8 weeks later, she presented to the ER with severe which was described by her as a steady pressure over the sternal area with no pleuritic features. She was found to have new deep T wave inversions on precordial leads with a Corrected QT (QTc) interval of about 510 msec (Figure 2a). Her initial Troponin-I was mildly elevated at 0.034 ng/ml. Her blood workup did not show any new changes compared to previous admissions. CBC was unremarkable other than for mild anemia with a hemoglobin of 110 mg/L. Other lab data included Sodium 145 mmol/L, Potassium 3.8 mmol/L, Magnesium 0.67 mmol/L, chloride 114 mmol/L, creatinine 50 μmol/L, random glucose 7 mmol/L, Alanine Amin Transferase 160 U/L and total bilirubin 6 μmol/L. Toxicology showed a blood ethyl alcohol level of 81 mmol/L which was actually lower than her previous admissions and the test was negative for drugs including cocaine and narcotics. Her nasal swab was negative for covid-19 this time.

The patient was transferred to cardiology unit where no arrhythmias were noticed during her stay. A high-quality echocardiogram showed normal left ventricular systolic function with no regional wall motion abnormalities and ejection fraction of 60%. No structural heart abnormalities were reported. Her troponin level peaked at 0.066 ng/ml next day and started to drop later. According to persisting chest pain and marked repolarization abnormalities, coronary artery angiography was performed which showed normal coronary arteries and left ventricular size and contractility. As stress related cardiomyopathy was suggested by enormous ECG changes, a repeat echo was requested which did not support this impression. The patient left the hospital the day after as AMA. We could reach out her pharmacy to start her on Nadolol 80 mg daily.

We were able to follow up her by tracking her next admissions to ER with alcohol related issues. The troponin level returned to normal in 4 days with no increments afterwards. QTc increased to 530 msec on day 5 (Figure 2b) and was around 510 msec on day 9. Then it gradually decreased to 490 msec on day 16 and dropped to 447 on day 22 (Figure 3a) although there were still precordial T wave inversions. The ECG eventually improved to her baseline in about 2 months (Figure 3b). Almost all her referrals to ER were related to alcohol intoxication with no records of syncope.

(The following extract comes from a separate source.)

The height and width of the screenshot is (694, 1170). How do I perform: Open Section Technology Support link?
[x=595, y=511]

A review of patient’s ECGs since 2010 revealed the QTc varied in the range of 445 to 475 msec with no T wave inversions although even when the QTc was in the normal range, there was always subtle repolarization abnormality which were best identifiable on lead V5. There was no record of significant QT prolongation on her multiple admissions including one ICU admission due to viral pneumonia. Accordingly, her QT interval and T waves has been never affected by the level of serum alcohol despite its known influence on repolarization. Therefore, her recent Covid infection could be considered the only explanation of the delayed dramatic ECG changes which had never been noticed along with her prior even worse alcohol toxifications, infections and other medical issues. However, the delayed presentation of ECG changes when the Covid test had turned negative was arguable.

Discussion

Cardiac involvement is well known to be both prevalent and prognostically significant in the course of Covid-19 disease [1]. Myocardial injury is particularly common among hospitalized patients and is believed to be secondary to cytokine storm and consequent vascular injury, plaque instability and coagulopathy. Meanwhile, direct injury with resulting fulminant myocarditis could be a less likely contributing cause in some patients [1].

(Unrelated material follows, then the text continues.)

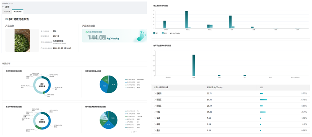Click the report icon before 茶叶的碳足迹报告
Screen dimensions: 312x137
point(6,19)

Cardiac injury over the course of Covid-19 might be incidentally found by elevated cardiac markers or it can be associated with chest pain and ECG abnormalities [2]. An extreme type of cardiac injury was described by a case series of New York city hospitals which reported 18 hospitalized patients with Covid-19 and ST-segment elevation along with increased troponin levels. Only 8 of these patients received an angiographic diagnosis of Myocardial Infarction (MI). Their report showed a poor prognosis of ST segment elevation with covid-19 as 4 patients with MI and 9 patients with non-coronary myocardial injury died in the hospital. In the light of other studies, cardiac involvement in Covid-19 have other manifestations aside from fulminant heart failure including conduction impairment, arrhythmias and acquired long QT which has received the most attention [2].

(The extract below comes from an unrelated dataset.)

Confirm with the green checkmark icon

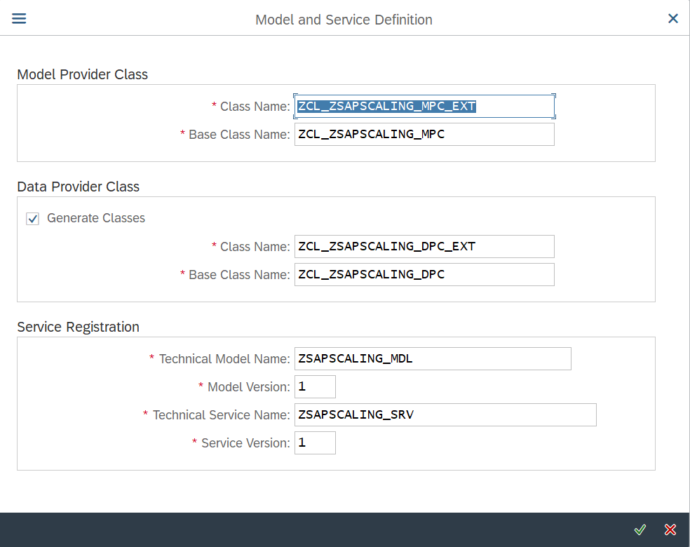(x=640, y=529)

Although QT prolongation with Covid-19 has been noted more as a link to antiviral therapies, it can also be a possible consequence of cardiac injury even in subclinical cases as it was shown that patients with QT prolongation are more likely to have other ECG abnormalities and elevated troponin [3]. Besides, acquired long QT syndrome is known to company other types of cardiac injury such as acute ischemia, stress related cardiomyopathy and maybe more relevantly myocarditis which has a worse outcome in association with QT prolongation. Notably though, true myocarditis, although reported, has not been found as a common cause of cardiac injury in Covid-19 by biopsy-based studies [1]. Despite seemingly to be a reasonable hypothesis, there is still no evidence of independent influence of Covid-19 on QT interval. So far, almost all the reported cases of acquired long QT with Covid-19 come from hospitalized patients on antiviral treatment. However, an increased risk of out of hospital sudden death was suggested by Lombardia Cardiac Arrest Registry which not only reported 58% increase in the incidence of Sudden Cardiac Death (SCD) following the outbreak but also a highly likely association of these deaths to Covid-19 as about 74% of victims were diagnosed or suspected of having the disease prior to death [4]. The possible contribution of QT prolongation in this regard was not investigated.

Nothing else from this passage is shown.